2.2 窦房结细胞的电生理特征 用电流钳技术通过全细胞记录模式检测窦房结细胞中梭形细胞的动作电位，其动作电位有舒张期自动除极化（图5）。先后记录了10个梭形细胞的动作电位，其平均最大舒张电位为（-50.9±5.3）mV，动作电位幅度为（61.9±4.8）mV。

3 讨论

准确定位乳兔窦房结的部位并取材是培养窦房结细胞的关键，直接影响着培养细胞中窦房结细胞所占的比例。本实验参考钟理等[2]的培养方法，在解剖显微镜下于界嵴中部静脉窦侧、前腔静脉根部进行取材。实验结果显示梭形细胞所占比例为60%左右，表明该取材方法较为可靠。本实验研究发现，消化酶的种类及消化时间对细胞的数量至关重要，前期研究只采用0.08%胰酶消化5min左右，发现乳兔成纤维细胞数量较少，培养的窦房结细胞更少。后对实验加以改进，采用0.08%胰酶和0.025%Ⅱ型胶原酶进行消化，发现成纤维细胞和窦房结细胞成长均佳，证明此方法培养细胞可靠。
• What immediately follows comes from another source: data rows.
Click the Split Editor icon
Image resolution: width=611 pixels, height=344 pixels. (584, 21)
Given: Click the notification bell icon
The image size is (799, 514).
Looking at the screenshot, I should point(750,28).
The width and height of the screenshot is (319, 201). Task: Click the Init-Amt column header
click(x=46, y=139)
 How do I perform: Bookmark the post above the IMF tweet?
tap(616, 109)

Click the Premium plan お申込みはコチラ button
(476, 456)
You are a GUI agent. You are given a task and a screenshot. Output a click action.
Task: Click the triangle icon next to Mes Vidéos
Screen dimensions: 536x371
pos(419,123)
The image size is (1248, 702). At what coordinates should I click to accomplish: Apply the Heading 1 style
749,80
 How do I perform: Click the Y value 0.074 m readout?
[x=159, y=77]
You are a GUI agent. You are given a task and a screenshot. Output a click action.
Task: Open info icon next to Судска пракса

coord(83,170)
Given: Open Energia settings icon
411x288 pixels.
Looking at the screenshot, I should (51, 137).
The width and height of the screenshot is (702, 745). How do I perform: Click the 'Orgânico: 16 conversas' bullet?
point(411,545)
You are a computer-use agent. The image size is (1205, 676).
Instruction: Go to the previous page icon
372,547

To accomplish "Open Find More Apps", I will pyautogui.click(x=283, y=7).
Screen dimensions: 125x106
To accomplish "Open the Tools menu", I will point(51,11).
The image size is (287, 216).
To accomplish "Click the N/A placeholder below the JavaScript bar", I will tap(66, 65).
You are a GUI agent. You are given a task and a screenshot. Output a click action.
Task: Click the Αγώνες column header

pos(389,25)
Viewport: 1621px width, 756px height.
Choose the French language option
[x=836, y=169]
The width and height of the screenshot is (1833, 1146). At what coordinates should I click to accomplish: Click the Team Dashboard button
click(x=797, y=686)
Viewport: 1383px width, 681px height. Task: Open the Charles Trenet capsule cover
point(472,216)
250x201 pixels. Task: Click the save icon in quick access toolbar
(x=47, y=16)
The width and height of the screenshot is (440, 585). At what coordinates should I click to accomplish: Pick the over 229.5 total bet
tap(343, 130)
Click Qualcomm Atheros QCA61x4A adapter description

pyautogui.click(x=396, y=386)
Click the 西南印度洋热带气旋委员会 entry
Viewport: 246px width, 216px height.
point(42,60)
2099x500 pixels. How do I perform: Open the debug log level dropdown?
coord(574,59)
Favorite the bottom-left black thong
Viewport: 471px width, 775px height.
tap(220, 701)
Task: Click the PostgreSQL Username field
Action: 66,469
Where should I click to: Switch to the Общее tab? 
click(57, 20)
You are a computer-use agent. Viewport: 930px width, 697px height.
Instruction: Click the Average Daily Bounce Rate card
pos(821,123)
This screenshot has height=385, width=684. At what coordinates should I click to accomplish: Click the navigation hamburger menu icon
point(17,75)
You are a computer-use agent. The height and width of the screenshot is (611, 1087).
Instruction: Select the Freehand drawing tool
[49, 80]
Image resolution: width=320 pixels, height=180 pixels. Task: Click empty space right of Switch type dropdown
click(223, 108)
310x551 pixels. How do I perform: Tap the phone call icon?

在窦房结细胞培养与纯化过程中，成纤维细胞生长速度较SNC快，影响窦房结细胞培养的纯化。但成纤维细胞贴壁速度较快，而SNC在短时间内不会贴壁或者贴壁不紧，稍加晃荡即浮起，可通过差速贴壁以纯化细胞。若在培养液中加入5-BrdU则可抑制成纤维细胞生长而对SNC无影响的目的。通过此法梭形细胞所占的比例较常规培养方法有明显的提高。通过该方法得到的SNC分散好、活性高、表面洁净，适用于膜片钳技术。

图1 窦房结细胞×20

图2 窦房结细胞×10

图3 蜘蛛形细胞

图4 多边形细胞

图5 SNC动作电位

窦房结组织学提示SNC呈梭形，浆内有少量散乱的肌微丝，无完整的肌节和明显Z线，胞核中等大小呈圆形，位于胞体中央，胞浆染色较浅，线粒体少。本研究中光镜和投射电镜观察到的梭形细胞的形态与其十分相似。膜片钳实验也发现梭形细胞动作电位的特性与分离的窦房结单细胞的特性相似，证实了本实验中的梭形细胞就是窦房结起搏细胞。通过综合应用双胰酶逐次消化结合差速贴壁及5-BrdU纯化处理进行乳兔窦房结细胞的原代培养，是可靠的培养方法，多次重复试验证明显著提高了SNC分离的数量和纯度，为SNC的研究提供了实验基础。

[1]Han X,Light PE,RilesW,et al. Identification and propertiesof an ATP-sensitive K+current in rabbit sinoatrial node pacemaker cells[J]. J Physiol,1996,490(Pt2):337-350.

[2]钟理,宋治远. 原代培养乳鼠窦房结细胞的形态学研究[J]. 第三军医大学学报,2002,24(2):431-3.